Soy Meat works well in curries. When it is cooked in plenty of sauce that has a strong flavour, you won’t even notice it is Soy protein. To reduce my meat-loving family’s consumption of meat, the fillet type Soy Meat is a good alternative and everyone enjoyed this Thai Curry.
80g Died Soy Meat *Fillet type
2 tablespoons Oil *I used Canola Oil
200g Green Beans *cut into 4-5cm pieces
*Note: Green Beans can be replaced with Capsicum, Eggplant or other vegetables of your choice.
1/3 cup (about 100g) Red Thai Curry Paste
*Note: Depending on the paste, you might need only 1/4 cup or less. This is what I used.
1 can (400g) Coconut Milk
1 tablespoon Fish Sauce
4 servings Freshly Cooked Jasmine Rice
- Soak Dry Soy Meat in plenty of warm water for 30 minutes.
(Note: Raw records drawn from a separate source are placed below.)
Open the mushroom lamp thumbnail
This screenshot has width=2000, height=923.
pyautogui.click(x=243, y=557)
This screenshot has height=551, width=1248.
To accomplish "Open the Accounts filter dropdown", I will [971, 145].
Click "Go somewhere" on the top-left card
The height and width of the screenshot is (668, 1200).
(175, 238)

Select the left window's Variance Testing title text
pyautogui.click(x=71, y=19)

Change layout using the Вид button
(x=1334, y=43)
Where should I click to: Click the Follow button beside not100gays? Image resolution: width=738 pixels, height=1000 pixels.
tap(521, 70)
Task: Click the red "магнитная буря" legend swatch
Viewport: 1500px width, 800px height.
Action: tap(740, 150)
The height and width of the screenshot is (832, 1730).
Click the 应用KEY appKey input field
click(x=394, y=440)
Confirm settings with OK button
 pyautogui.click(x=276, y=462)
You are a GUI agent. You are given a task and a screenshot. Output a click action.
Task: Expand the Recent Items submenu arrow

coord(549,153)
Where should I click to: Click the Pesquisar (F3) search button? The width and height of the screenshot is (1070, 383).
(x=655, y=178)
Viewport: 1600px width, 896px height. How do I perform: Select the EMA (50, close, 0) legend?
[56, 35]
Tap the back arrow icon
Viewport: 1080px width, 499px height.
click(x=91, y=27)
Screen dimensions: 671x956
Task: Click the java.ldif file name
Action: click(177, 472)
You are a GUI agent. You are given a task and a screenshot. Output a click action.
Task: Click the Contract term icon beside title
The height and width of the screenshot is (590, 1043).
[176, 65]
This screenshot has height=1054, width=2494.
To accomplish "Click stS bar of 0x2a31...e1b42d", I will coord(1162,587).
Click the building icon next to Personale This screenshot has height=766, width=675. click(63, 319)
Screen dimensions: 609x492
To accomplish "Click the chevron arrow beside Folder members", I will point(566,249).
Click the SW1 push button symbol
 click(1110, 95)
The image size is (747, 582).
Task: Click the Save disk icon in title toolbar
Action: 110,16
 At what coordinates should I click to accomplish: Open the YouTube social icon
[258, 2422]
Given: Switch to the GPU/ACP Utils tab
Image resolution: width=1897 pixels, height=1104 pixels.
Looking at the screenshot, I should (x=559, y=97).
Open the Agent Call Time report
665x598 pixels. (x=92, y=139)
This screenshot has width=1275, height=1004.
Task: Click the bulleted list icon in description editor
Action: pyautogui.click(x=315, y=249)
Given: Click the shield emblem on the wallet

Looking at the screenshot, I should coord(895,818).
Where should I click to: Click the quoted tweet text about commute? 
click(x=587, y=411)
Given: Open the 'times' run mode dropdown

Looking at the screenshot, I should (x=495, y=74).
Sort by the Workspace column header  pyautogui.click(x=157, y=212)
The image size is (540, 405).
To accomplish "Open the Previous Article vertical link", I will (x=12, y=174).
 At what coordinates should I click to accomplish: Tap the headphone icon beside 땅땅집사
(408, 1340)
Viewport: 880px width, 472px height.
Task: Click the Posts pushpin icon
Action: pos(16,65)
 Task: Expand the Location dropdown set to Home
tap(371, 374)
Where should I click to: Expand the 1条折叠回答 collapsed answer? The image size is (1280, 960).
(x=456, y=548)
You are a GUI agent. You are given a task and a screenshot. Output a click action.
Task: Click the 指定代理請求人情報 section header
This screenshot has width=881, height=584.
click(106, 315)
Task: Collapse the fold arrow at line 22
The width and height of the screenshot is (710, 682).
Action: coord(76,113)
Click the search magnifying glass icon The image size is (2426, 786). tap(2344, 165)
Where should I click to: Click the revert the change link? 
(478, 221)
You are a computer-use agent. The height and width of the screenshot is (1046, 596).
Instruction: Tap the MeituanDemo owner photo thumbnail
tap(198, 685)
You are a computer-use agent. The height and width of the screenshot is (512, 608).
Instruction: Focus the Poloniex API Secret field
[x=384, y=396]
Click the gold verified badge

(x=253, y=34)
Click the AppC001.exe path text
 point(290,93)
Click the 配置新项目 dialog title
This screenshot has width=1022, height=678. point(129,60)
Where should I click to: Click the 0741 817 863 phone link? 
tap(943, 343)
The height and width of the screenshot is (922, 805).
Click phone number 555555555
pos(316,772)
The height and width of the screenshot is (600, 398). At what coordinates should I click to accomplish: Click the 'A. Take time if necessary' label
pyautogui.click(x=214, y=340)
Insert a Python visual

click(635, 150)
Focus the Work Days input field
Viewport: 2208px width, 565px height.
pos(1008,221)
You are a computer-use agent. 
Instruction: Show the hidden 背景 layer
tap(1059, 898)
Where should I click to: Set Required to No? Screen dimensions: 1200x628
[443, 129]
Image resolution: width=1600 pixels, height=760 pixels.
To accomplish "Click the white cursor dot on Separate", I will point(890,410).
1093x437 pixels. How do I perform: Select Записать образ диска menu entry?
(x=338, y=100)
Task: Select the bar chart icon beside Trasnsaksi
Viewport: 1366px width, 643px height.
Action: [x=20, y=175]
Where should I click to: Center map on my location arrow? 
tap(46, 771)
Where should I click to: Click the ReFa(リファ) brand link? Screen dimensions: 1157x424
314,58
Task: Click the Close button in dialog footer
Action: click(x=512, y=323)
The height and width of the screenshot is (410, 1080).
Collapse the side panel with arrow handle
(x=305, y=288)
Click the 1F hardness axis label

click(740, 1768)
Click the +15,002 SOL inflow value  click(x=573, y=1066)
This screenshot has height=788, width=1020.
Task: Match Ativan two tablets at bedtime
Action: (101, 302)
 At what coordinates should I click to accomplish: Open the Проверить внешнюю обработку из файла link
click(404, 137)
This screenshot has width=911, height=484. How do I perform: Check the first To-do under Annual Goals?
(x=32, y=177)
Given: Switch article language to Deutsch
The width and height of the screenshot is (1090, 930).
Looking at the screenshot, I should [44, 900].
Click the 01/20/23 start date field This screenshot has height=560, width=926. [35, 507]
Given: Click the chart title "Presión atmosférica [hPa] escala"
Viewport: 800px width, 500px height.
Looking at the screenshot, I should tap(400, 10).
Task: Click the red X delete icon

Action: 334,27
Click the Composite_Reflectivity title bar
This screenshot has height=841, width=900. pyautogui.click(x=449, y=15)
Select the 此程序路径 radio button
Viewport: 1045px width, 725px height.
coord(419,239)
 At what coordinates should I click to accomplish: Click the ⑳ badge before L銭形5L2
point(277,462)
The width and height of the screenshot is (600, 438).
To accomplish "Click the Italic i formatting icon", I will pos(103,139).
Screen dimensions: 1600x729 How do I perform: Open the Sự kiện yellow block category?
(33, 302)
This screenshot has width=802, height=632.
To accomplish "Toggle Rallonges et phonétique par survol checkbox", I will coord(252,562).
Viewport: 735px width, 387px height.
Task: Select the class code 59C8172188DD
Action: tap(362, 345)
Drain and squeeze to remove excess water, then soak in fresh water, drain and squeeze to remove excess water again. *Note: This process is to remove unpleasant smell from Soy Meat. It might be unnecessary, or you wish to repeat a few times.
- Heat Oil in a deep frying pan or wok over medium low heat, cook Green Beans and Red Curry Paste for 2-3 minutes.
- Add Coconut Milk and Fish Sauce, stir to mix, then add drained Soy Meant and bring back to the boil over higher heat.
- Simmer, stirring occasionally, for 10 minutes OR until the sauce thickens and Green Beans are soft.
- Serve with freshly cooked Jasmine Rice. You may wish to add Coriander or Basil leaves.